Arrested Development in RichmondPosted by Lauren Jones on March 25th, 2010
Richmond’s City Council has postponed its vote on whether to impose a daytime curfew for minors – a proposal put forth by the city’s Police Department.
The curfew, which will be decided at a later date, would allow police officers to arrest school-aged minors who are not in school between the hours of 8 a.m. and 2:30 pm. The curfew only targets youth in the City of Richmond, where 80 percent of the population is people of color.
The Police Department’s proposal states that such “truants” will be taken to a police-run attendance center, where the youth will be held until their parents can pick them up, or until school hours are over. The penalties for truant youth include citations and fines up to $500. Youth caught being truant more than three times in one year face further penalties, like a misdemeanor charge and government intervention in their home.
Police Chief Fred Deltorchio was quoted saying that making truancy part of the municipal code, rather than relying solely on state educational code, adds teeth to the law. But why do we want to figuratively chew up our children?
When youth rebel, the adult impulse is to suppress the rebellion. Repressive tactics might work temporarily, but it’s only a matter of time before the problem once again rears its ugly head. This proposal is a response to a serious situation, and yes, truant children should be in school. But criminalizing them is not the answer.
In this situation, an increased number of juvenile delinquents will only perpetuate Richmond’s reputation as a crime-ridden city. If the curfew passes, juveniles would be delinquent based on their inability or refusal to pay a court fine or by ditching school again, perhaps to make a stand about what they perceive as an unfair punishment. Such actions may seem defiant and silly, but when you’re a teenager, adolescent actions are your way of making sense of a world in which you have little say.

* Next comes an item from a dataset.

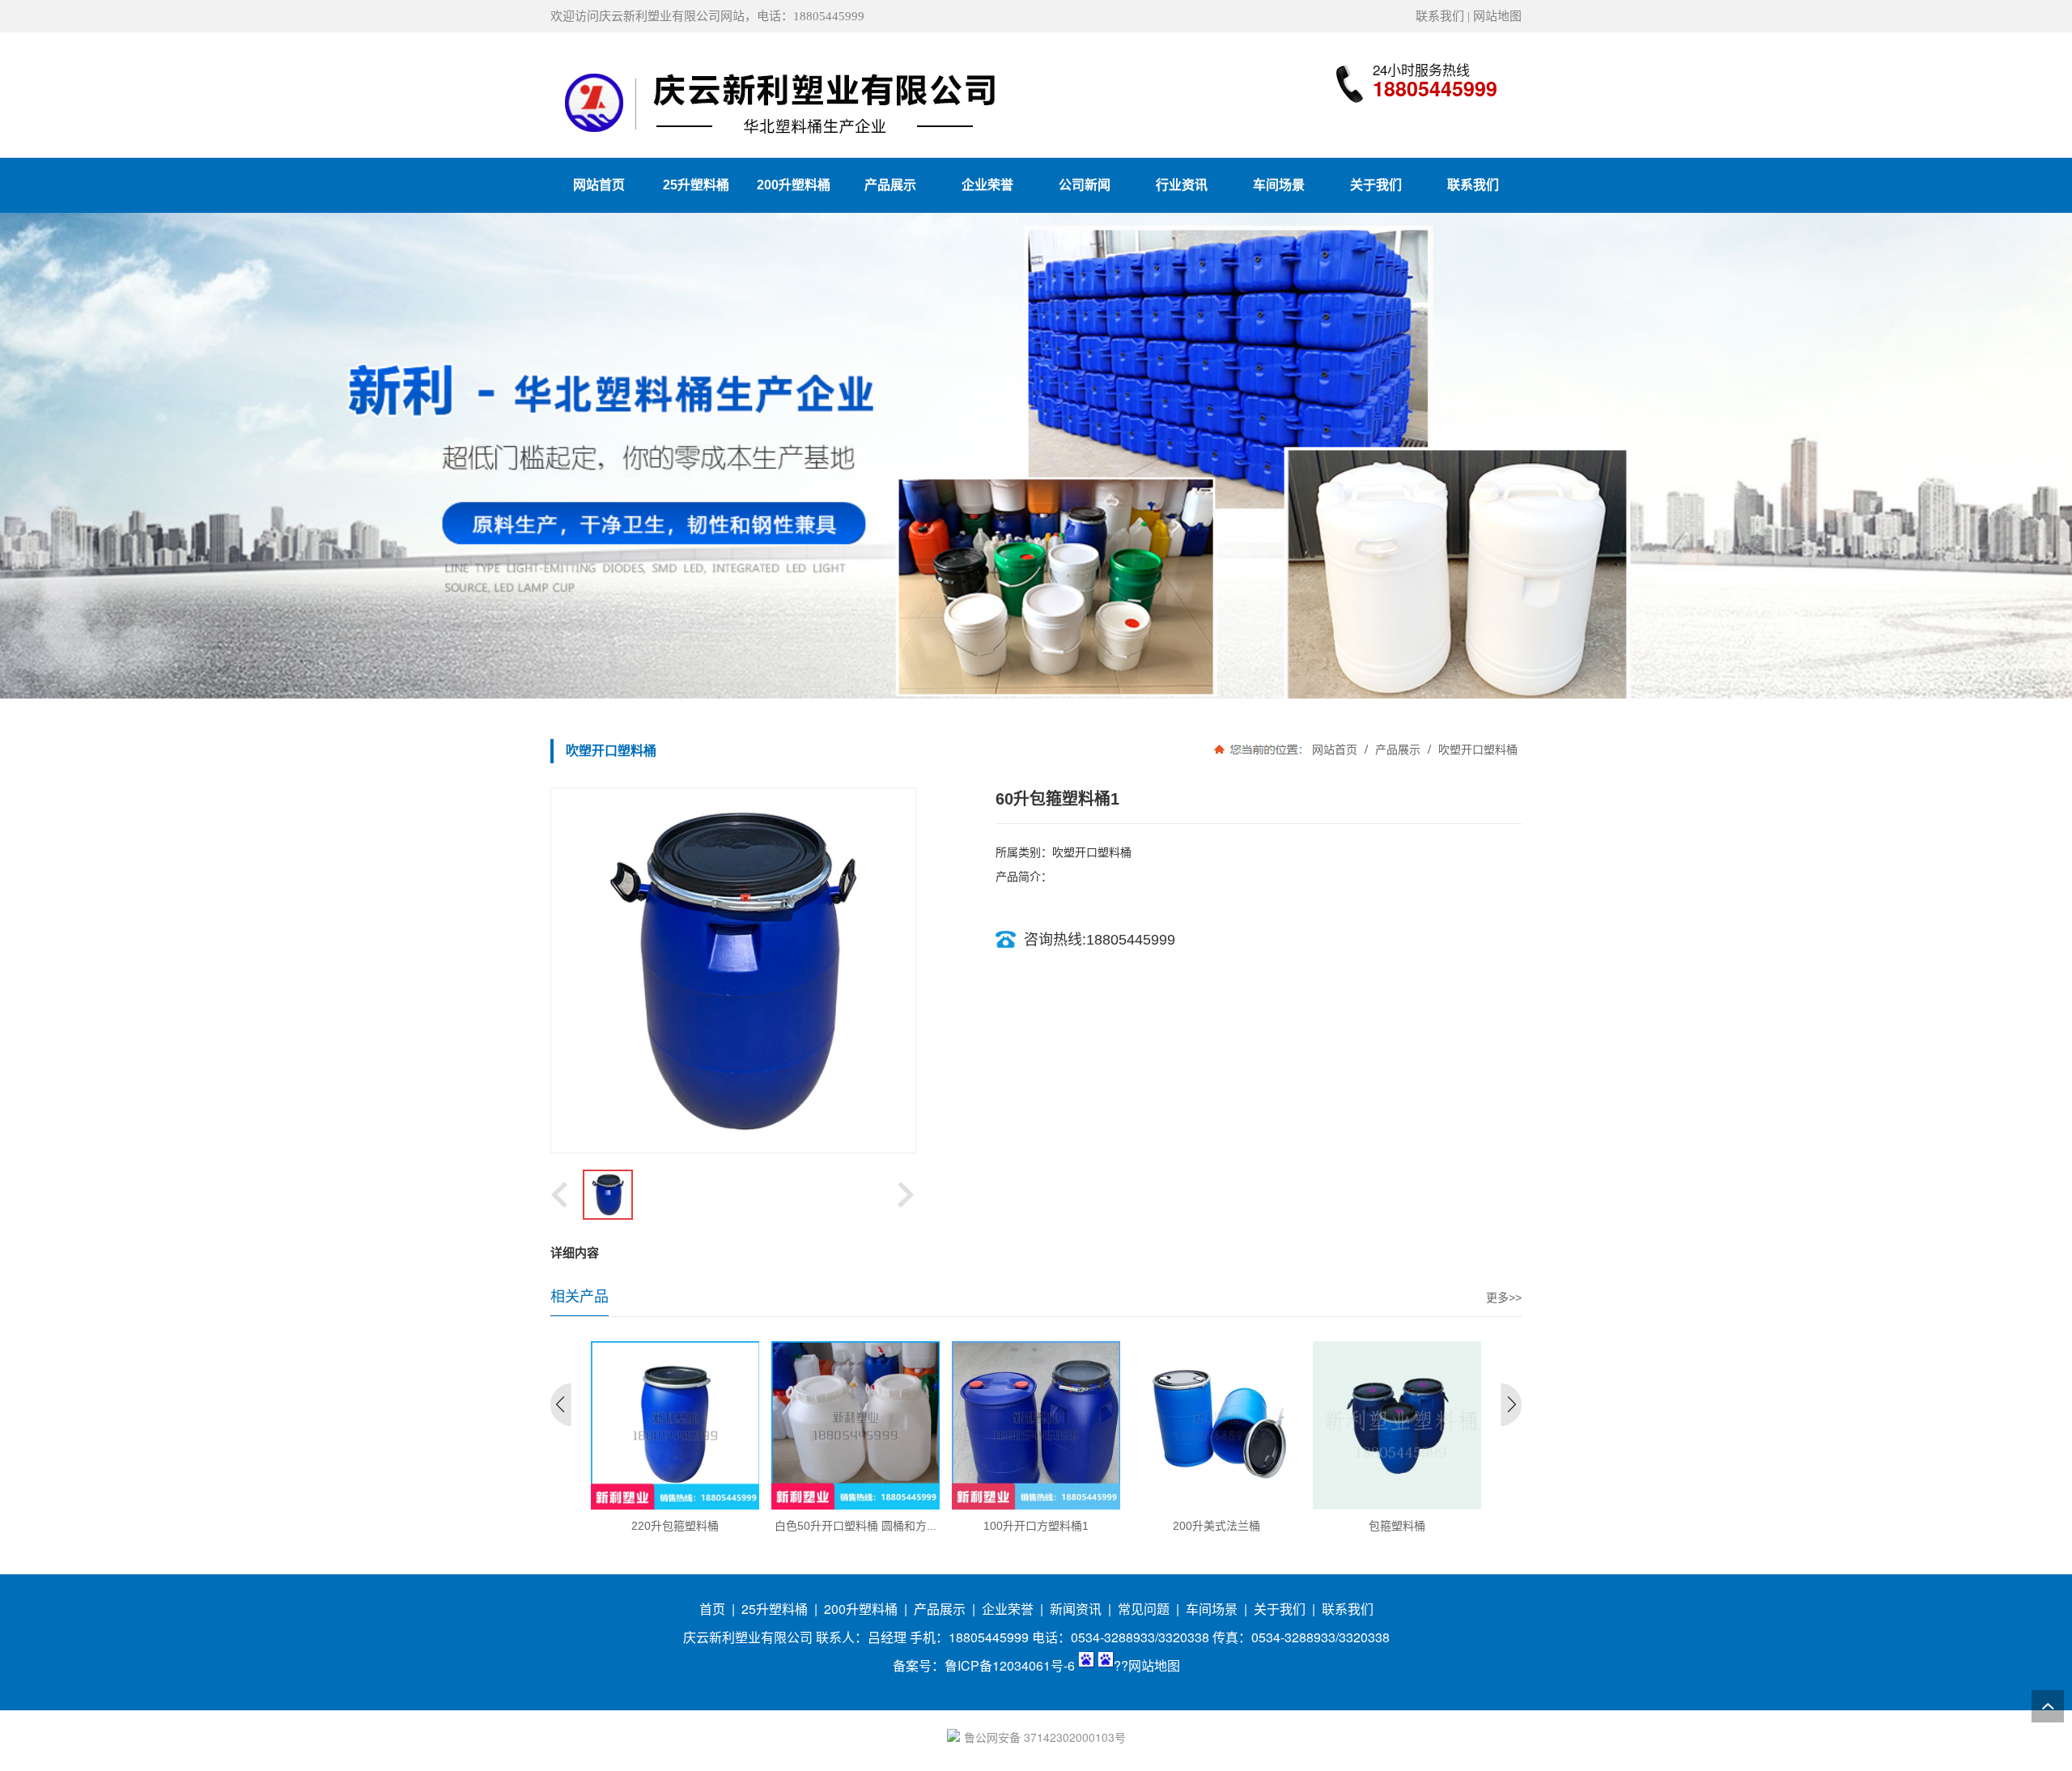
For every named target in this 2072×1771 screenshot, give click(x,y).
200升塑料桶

Unfortunately, under this curfew such action taken against a targeted crack down would not be viewed in the spirit of Thoreau’s Civil Disobedience – as people making a stand against an unjust government – but rather as criminal behavior.
While it is commendable that the Richmond Police Department cares about youth missing school, and has even included a community-based organization in its proposed solution, a curfew would be more a challenge than a solution.
It’s as though the police are saying, “We dare you. Go ahead ditch, watch what we’ll do.”
That kind of challenge is fruitless. Kids are bored and uninspired in school and that’s often why they don’t care. They need to be challenged intellectually and be provided caring adults willing to ask what is going on in their lives that is leading them to act out. The school district and city council should address what programs have been cut that had incentivized kids to stay in school – arts, sports, music, creative expression – and how they can obtain programmatic funding rather than sequestering city funds for more policing.
Ultimately, children unafraid of school authorities are not likely to be intimidated by any authority. The solution to this problem should be how to make them care about school, not scare them into it.